● TASK INSTRUCTIONS
Skip the pictures. Return exactly the lines from the one containing "The height and" through the end of the entries below.

● PROVIDED DATA
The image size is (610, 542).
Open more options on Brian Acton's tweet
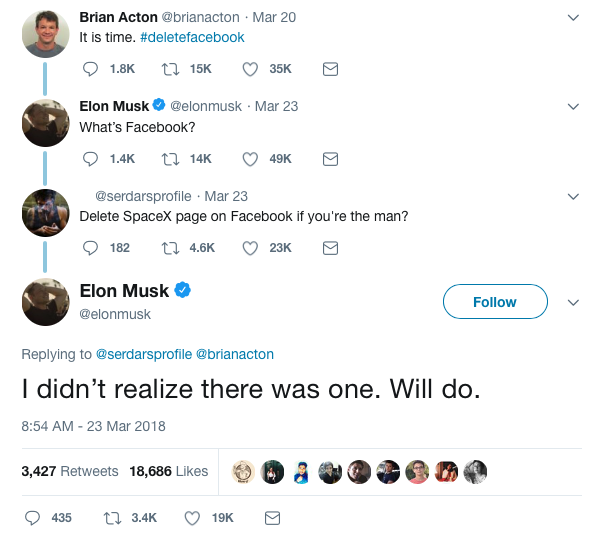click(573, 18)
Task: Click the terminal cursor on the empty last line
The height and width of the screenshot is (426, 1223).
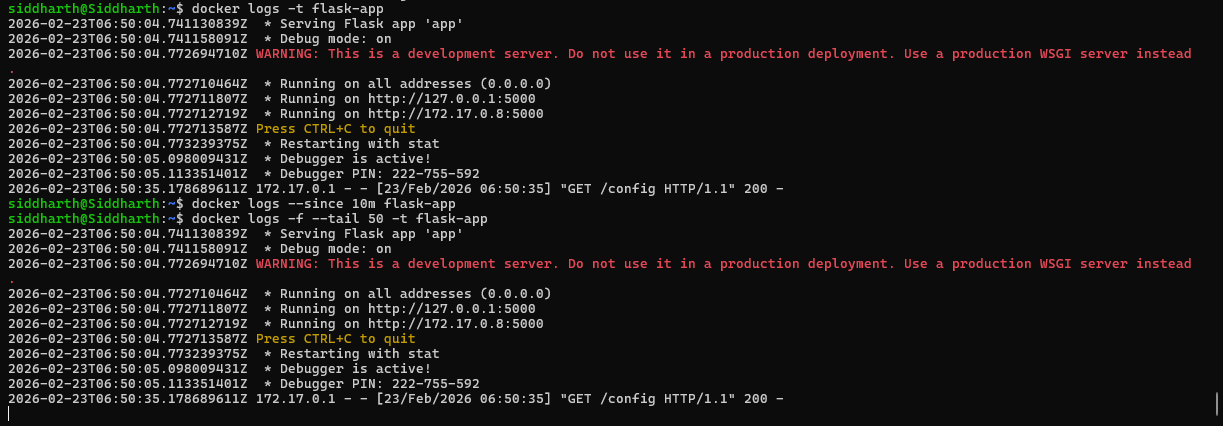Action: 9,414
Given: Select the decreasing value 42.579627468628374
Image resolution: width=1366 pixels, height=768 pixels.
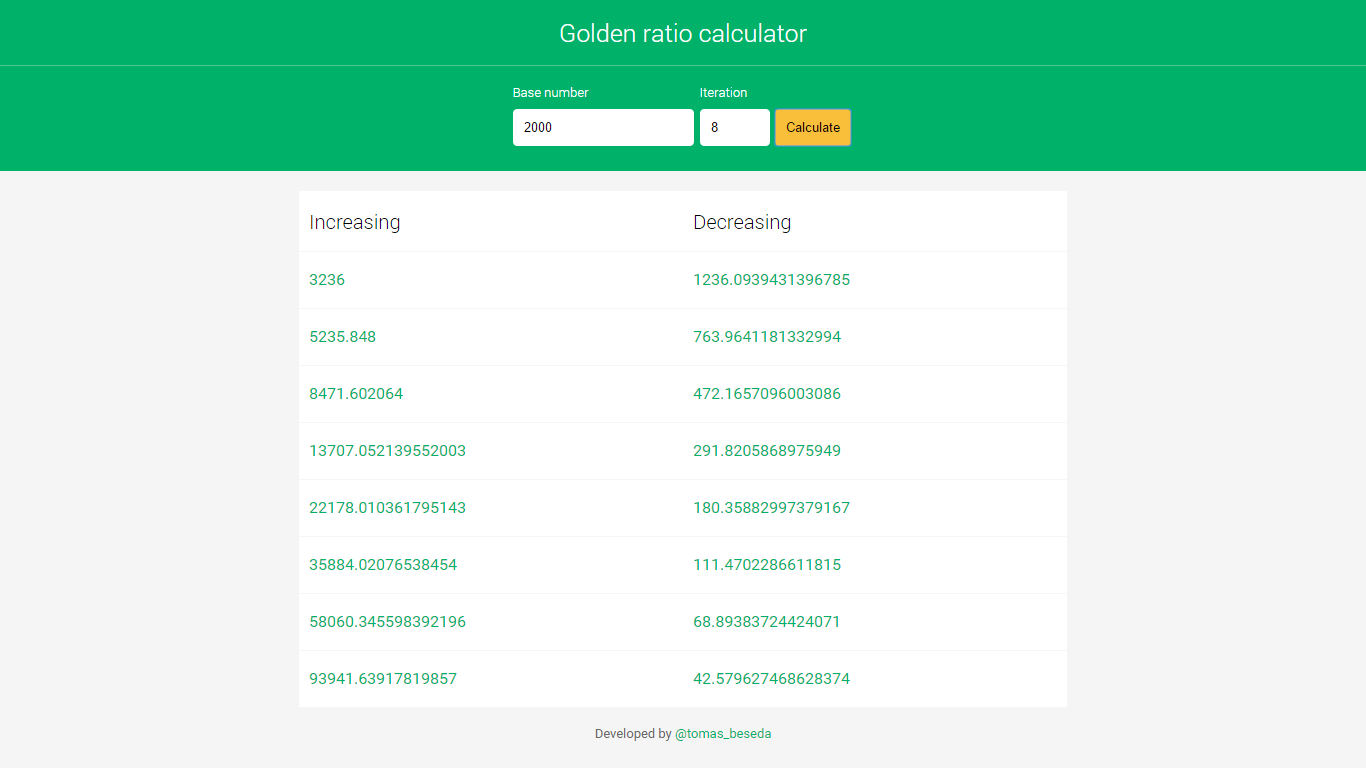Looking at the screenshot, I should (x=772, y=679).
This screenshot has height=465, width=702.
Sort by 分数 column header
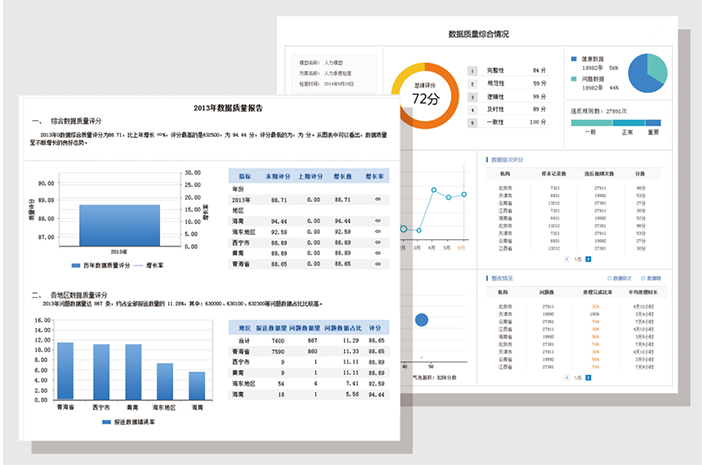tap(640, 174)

● RESPONSE TO THIS EXERCISE
The height and width of the screenshot is (426, 1223).
Action: 9,414
Given: Select the decreasing value 42.579627468628374
Image resolution: width=1366 pixels, height=768 pixels.
Looking at the screenshot, I should (x=772, y=679).
This screenshot has height=465, width=702.
Sort by 分数 column header
tap(640, 174)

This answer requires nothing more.